# [TASK INPUT]
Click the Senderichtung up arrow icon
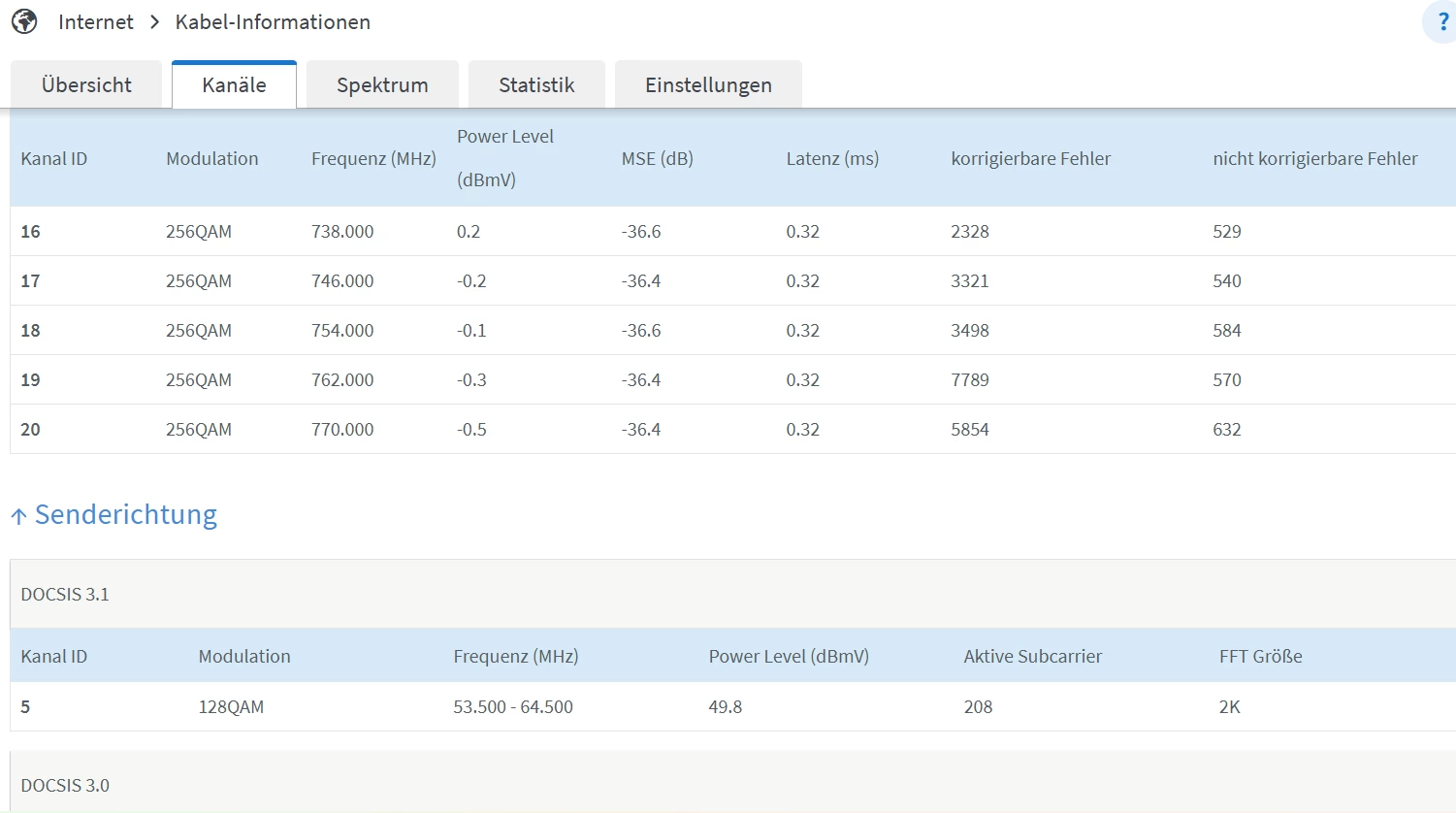 pyautogui.click(x=18, y=516)
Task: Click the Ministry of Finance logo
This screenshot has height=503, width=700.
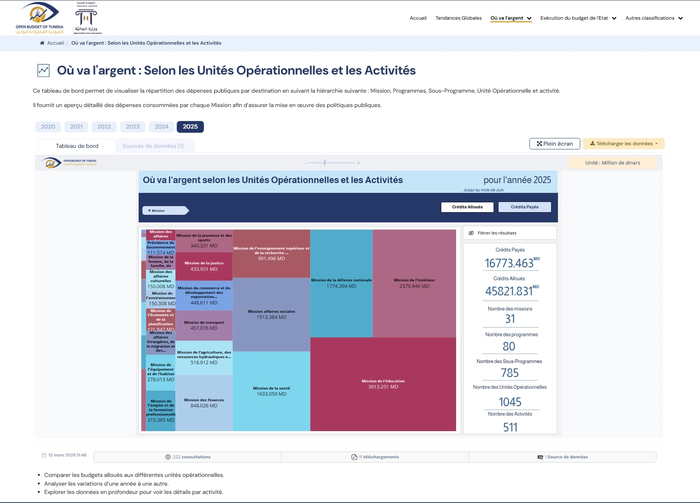Action: (87, 18)
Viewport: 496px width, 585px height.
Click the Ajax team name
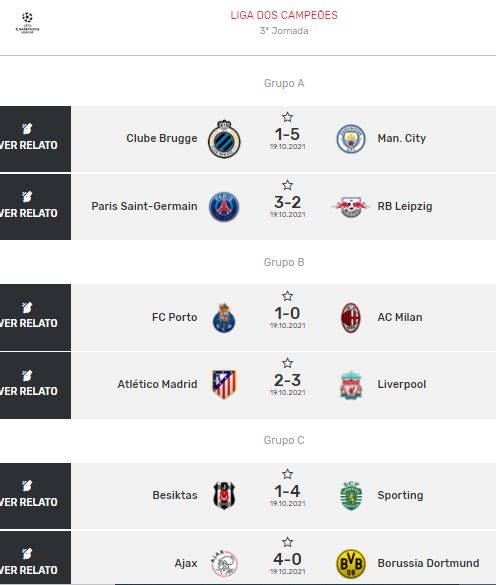click(x=186, y=563)

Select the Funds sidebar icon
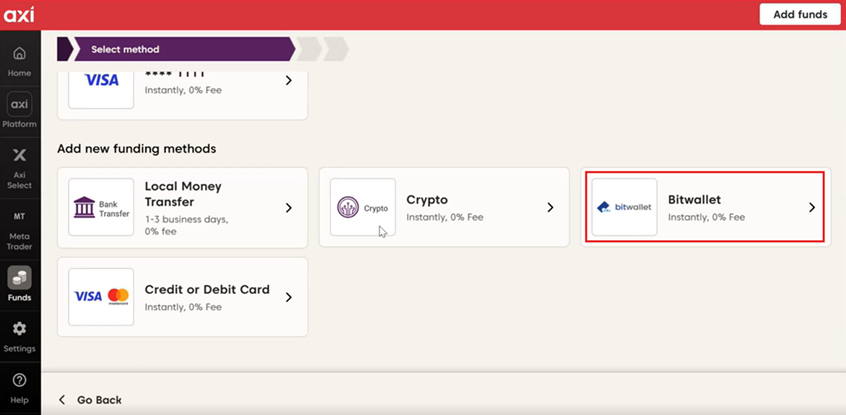20,284
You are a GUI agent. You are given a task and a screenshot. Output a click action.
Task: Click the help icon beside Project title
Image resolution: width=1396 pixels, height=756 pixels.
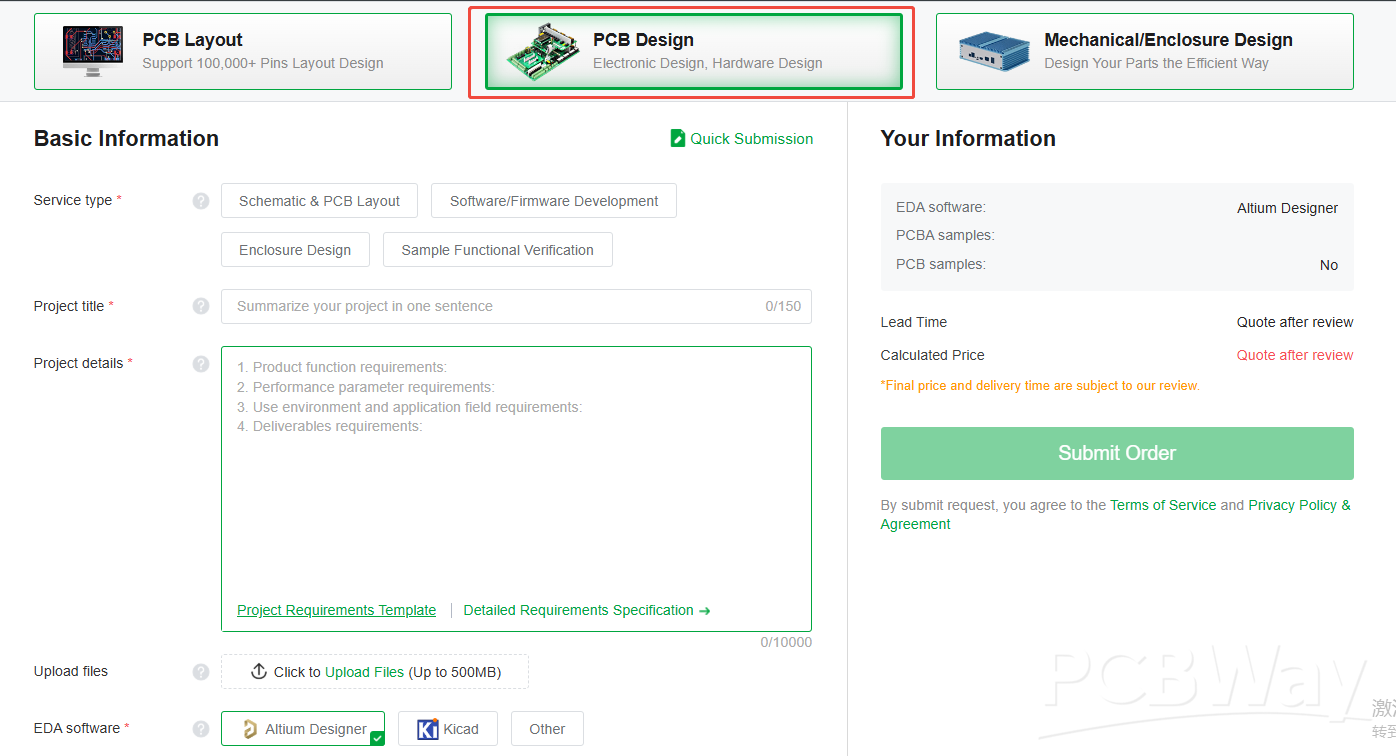(x=201, y=306)

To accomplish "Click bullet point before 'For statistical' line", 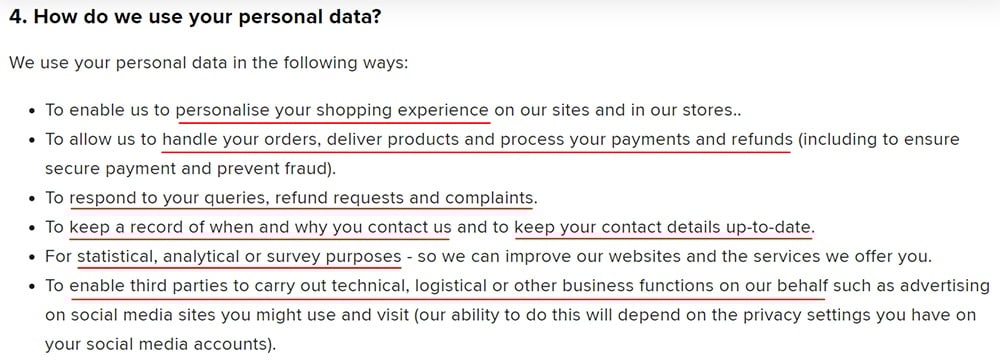I will point(32,258).
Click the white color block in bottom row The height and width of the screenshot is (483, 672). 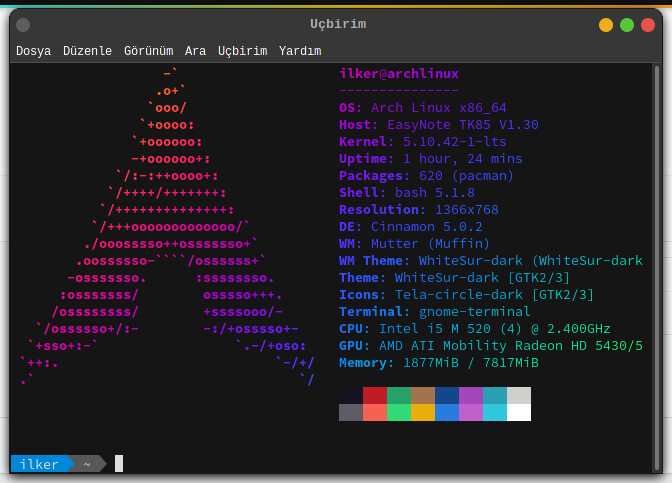(519, 412)
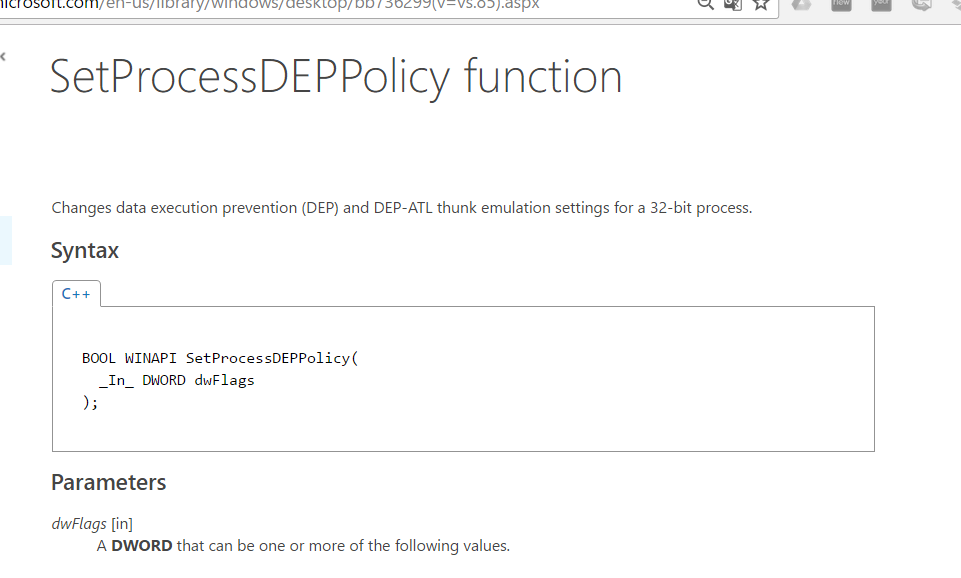
Task: Bookmark this page with the star icon
Action: coord(761,4)
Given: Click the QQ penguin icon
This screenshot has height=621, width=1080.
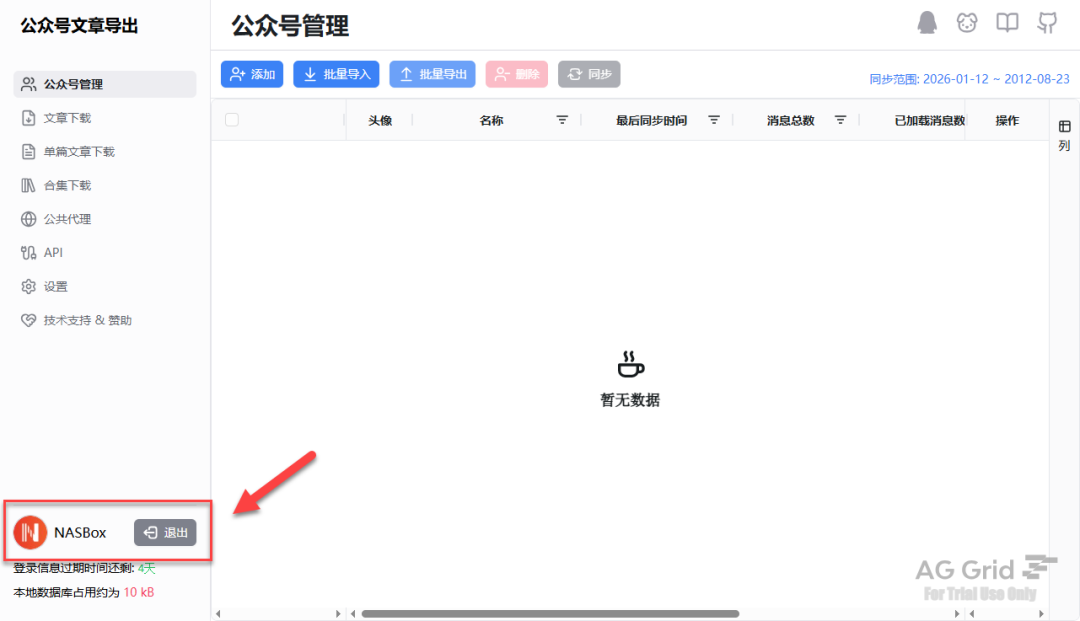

# [CHALLENGE]
Put the lines above, starting with the first one and going on through the line that contains "click(x=186, y=563)", into a two-column CSV with the columns instruction and answer. Give one row per instruction, with each value in a single quoted field, line breaks turned into spaces, and the pictures left out.

# [WORKED ANSWER]
instruction,answer
"Click the Senderichtung up arrow icon","pyautogui.click(x=18, y=516)"
"Task: Click the Ministry of Finance logo This screenshot has height=503, width=700.","Action: (87, 18)"
"Viewport: 496px width, 585px height. Click the Ajax team name","click(x=186, y=563)"